カナメは個室の暖房を最高温度に設定した。瑞樹の土で汚れて湿り気を帯びた衣服を脱がして毛布にくるむと抱きかかえたままベッドに入った。胸のポケットから大脳コンタクトの器械を取り出す。
「ディム、ディム……」
もう一度声が聞きたくて瑞樹の体を揺する。顔は蒼白で唇は紫色になっている。カナメは目を開く気配のない瑞樹の顔を手で擦った。冷たい頬、それはもうタイムリミットを越えているのではないかとぞっとする程で、カナメは息をのむ。
もう一度強く抱きしめてから、器械に記録されている瑞樹の記憶を選び定着モードに設定する。名残惜しそうに瑞樹の顔を見つめることしばし、カナメは意を決したように大脳コンタクトの機械を瑞樹の頭に装着してスイッチを押した。
「……駄目、駄目だよ」
一瞬目を開いて瑞樹がカナメの腕を握り締める。
「ハニーが消えちゃうよ!」
驚いて見返すカナメに静かな声が割って入った。
「いいの、これでいいのよ。ありがとうカナメ……」
「ディム……」
カナメは愛おしそうにディモルフォセカの頬を手で撫でた。
「一つだけ心残りだったのは……最後にあなたに会えなかった事だった。あんなにたくさん迷惑をかけて、守ってもらったのに、私、あなたにお礼を言ってなかったもの。それにあなたの腕の中で死にたかった。やっと願いが叶った……」
ディムは微笑んだ。
「ディム、礼を言うのは僕の方だ。君を守ってるつもりで、本当は君に支えられてたんだ。君に……救われていたのは僕の方だ」
ディモルフォセカは小刻みに震える手を伸ばしてカナメの頬に触れた。
「カナメ……あなたが笑うと私も嬉しい、あなたが悲しい時は、私も悲しい……だから、あなたは、未来へ、行って、そして、幸せに、なって……それが私の、幸せになる。カナメ……未来へ」
ディモルフォセカは未来を指さすように空中に指先を向けた。やがて、その腕はぱさりとベッドのシーツの上に落ちた。

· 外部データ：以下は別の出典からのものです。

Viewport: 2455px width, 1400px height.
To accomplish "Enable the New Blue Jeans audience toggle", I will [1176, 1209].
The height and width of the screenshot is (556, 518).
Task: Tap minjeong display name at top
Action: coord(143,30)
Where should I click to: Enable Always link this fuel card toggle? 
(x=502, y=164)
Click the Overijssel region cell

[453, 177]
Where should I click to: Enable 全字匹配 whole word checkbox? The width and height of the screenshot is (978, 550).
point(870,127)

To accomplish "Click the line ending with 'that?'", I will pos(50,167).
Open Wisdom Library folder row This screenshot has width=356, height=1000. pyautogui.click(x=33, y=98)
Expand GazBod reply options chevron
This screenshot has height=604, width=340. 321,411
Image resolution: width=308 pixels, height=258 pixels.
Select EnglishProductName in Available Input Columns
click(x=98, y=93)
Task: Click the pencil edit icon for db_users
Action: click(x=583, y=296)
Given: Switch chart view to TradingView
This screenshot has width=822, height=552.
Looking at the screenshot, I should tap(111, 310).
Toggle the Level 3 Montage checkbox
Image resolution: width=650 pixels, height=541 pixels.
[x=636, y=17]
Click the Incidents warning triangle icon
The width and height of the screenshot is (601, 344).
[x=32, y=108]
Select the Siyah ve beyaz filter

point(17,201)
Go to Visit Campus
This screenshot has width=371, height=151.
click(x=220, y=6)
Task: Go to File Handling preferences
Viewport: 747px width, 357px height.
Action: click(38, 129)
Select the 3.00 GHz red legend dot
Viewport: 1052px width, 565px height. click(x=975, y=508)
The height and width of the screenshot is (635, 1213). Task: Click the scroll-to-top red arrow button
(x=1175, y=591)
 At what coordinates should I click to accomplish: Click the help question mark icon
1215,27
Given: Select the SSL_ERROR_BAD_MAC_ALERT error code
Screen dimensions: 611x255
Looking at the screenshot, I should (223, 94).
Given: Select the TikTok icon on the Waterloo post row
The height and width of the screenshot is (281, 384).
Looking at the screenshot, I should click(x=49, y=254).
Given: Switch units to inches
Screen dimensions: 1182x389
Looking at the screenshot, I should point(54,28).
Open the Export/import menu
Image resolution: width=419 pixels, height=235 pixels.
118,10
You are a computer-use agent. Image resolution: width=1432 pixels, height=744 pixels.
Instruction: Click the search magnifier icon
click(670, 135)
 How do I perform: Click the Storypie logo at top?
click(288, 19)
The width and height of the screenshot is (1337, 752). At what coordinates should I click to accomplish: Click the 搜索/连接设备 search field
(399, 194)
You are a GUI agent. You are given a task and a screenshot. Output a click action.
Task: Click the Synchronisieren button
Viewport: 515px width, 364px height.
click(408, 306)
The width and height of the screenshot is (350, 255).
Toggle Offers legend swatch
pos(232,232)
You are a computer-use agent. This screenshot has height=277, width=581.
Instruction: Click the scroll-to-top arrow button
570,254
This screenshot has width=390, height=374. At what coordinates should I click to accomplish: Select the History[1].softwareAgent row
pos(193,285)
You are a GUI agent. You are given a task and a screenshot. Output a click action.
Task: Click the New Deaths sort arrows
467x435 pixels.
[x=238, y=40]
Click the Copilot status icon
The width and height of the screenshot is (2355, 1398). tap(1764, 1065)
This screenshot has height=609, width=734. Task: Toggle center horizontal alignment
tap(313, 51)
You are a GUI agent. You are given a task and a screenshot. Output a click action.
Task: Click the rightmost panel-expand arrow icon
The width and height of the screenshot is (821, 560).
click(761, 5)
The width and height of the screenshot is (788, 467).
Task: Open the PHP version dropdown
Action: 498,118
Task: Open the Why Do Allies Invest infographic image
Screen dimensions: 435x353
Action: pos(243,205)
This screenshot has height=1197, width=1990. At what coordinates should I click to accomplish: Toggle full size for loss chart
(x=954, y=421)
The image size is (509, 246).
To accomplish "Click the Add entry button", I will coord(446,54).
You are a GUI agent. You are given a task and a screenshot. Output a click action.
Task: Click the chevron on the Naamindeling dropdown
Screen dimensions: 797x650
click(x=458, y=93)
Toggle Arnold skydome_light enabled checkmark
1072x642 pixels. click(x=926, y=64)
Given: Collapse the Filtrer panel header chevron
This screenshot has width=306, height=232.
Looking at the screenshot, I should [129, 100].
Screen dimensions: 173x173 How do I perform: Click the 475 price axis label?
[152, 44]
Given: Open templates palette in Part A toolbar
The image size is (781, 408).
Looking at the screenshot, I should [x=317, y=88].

カナメは指が指し示す方をしばし見つめた後、強く、強くディモルフォセカを抱きしめた。
「ディム……君はひどいよ……二度までも僕を置き去りにしておいて……君なしで未来へ行けなんて……君の幸せが僕の幸せだったのに……逆だろ? それじゃあ……」
カナメはディモルフォセカを抱きしめたまま項垂れた。